Different Ways of Investing

 

different ways of investing

We discussed the need for investing and when someone should start investing in our previous articles. Now let us see where we can, or we should invest our hard-earned money.

Most of us are aware of the most common investment instruments are Mutual Funds and Equity(Stocks or Shares). But these are just some of them. Today in this article, we will explore other options as well.

Mutual Funds

One of the best investment options for beginners. I recommend everyone to start investing in mutual funds before investing directly in stocks because 

1)Mutual funds are less risky when compared to stocks.

2)Mutual funds allow diversification

3)Research is done by fund managers. So we don't have to spend our time researching.

4) Underlying assets are reviewed periodically.

What we mean by this? 

We will discuss this in the latter part of this post. Before that, we will discuss the different types of Mutual Funds available in the market.

Equity Funds

This fund invests a significant part of our cash in equity segments, i.e., Stocks.
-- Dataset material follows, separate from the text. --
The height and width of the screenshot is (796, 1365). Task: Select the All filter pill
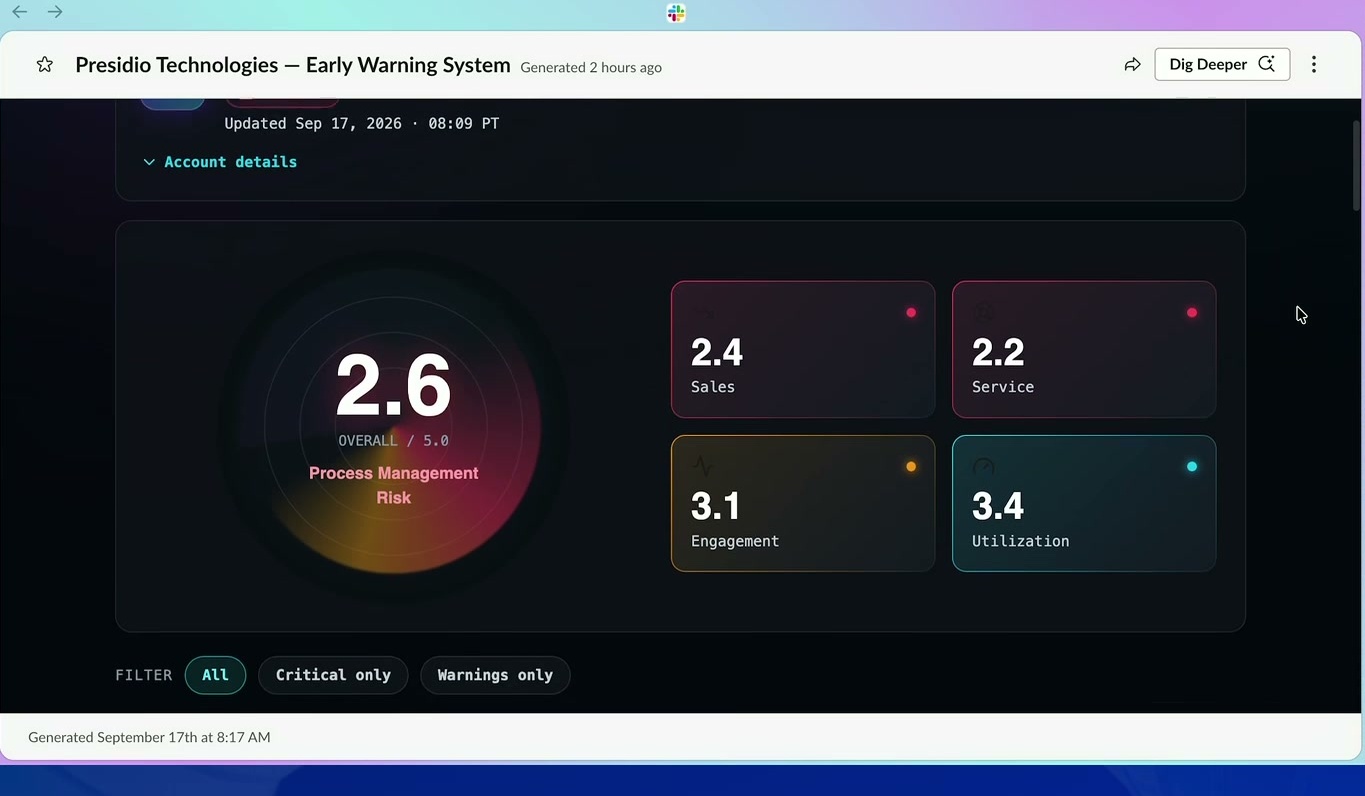coord(215,675)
They generally have an exit load. i.e., AMC will charge you for withdrawing the amount before some specified time. This charge varies based on AMC and Fund. Generally, it is 1% if withdrawn within 1 Year.  There are basically four types of equity mutual funds.

Large-cap

They invest a minimum of 80% of their total assets in stocks of large-sized companies.

Multi-Cap

They invest 65% of their total assets in stocks of large, mid, and small-sized companies.

Mid Cap

They invest 65% of their total assets in stocks of mid-sized companies.

Small-Cap

They invest 65% of their total assets in stocks of small-sized companies.

Sector-based

These funds invest most of their money in companies of a particular sector. For example, Technology Equity Funds invest in companies like Infosys, Tata Consultancy Services, HCL Technologies, Bharti Airtel, Just Dial, etc... In contrast, the Banking and Financial Services Fund invests its money in banking sector companies like HDFC Bank, ICICI Bank, Indusind Bank, State Bank of India, etc.
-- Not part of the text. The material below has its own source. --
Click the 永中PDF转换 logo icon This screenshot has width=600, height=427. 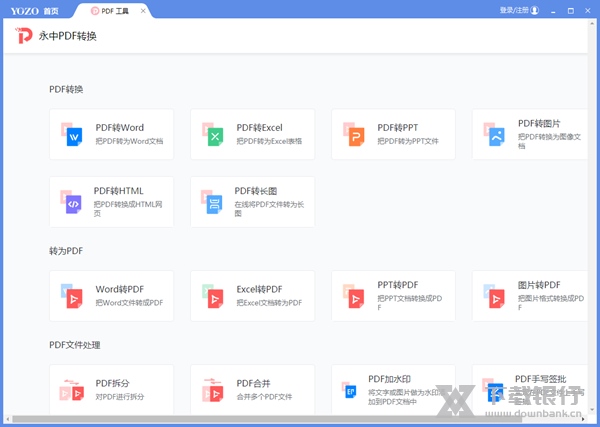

Equity Linked Saving Scheme (ELSS)

These are tax-saving funds that provide deductions up to Rs 1.5 Lakh per year under section 80C of the Income Tax Act. These provide equity-like returns but have a lock-in period of 3 years. Even if there is an emergency, you won't be able to withdraw the same before 3 years.

Index Funds

These funds track the composition of a popular benchmark such as Nifty50, Nifty Midcap, Nifty SmallCap, etc. Some international index funds follow standards like S&P500, NASDAQ, etc. These funds generally have a lower expense ratio when compared to other types of funds.

Debt or Liquid Funds

They have the potential to perform better than fixed deposits over an investment period of 1 year. The advantage of debt or liquid funds is that there is no lock-in period, and there is no penalty on premature withdrawal generally after 7 days. It can vary depending upon the funds.

Stocks or Equity


Investing in stocks is like you're buying ownership of a company. You may get dividends from companies in which you're investing in it with reasonable reserves, and profit grows Year-Over-Year. Not all companies give dividends; usually, companies with good profit offer dividends. 
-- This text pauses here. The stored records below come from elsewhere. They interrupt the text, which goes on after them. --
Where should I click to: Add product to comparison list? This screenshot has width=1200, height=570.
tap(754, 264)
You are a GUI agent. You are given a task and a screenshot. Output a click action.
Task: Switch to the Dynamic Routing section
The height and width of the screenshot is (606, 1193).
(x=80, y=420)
Before investing in stocks, do thorough research on the company's fundamentals in which you're planning to invest, like Profit Growth, Sales Growth, the Debt of the company, and future growth potential being some of them. 


Sovereign Gold Bonds


If you're planning to invest in gold for the long-term, like 5-10 years, SGBs are the best of their kind. Gold has always been a favorite asset class of every investor. It carries low risk, high liquidity, and moreover, gold is only in limited supply. 


So what's the advantage of SGB over physical gold?


1) No risk of getting stolen

2) No extra making charges

3) SGBs provide an interest rate of 2.5% per annum

4) Records are stored in the Demat account. So it's safe and secure.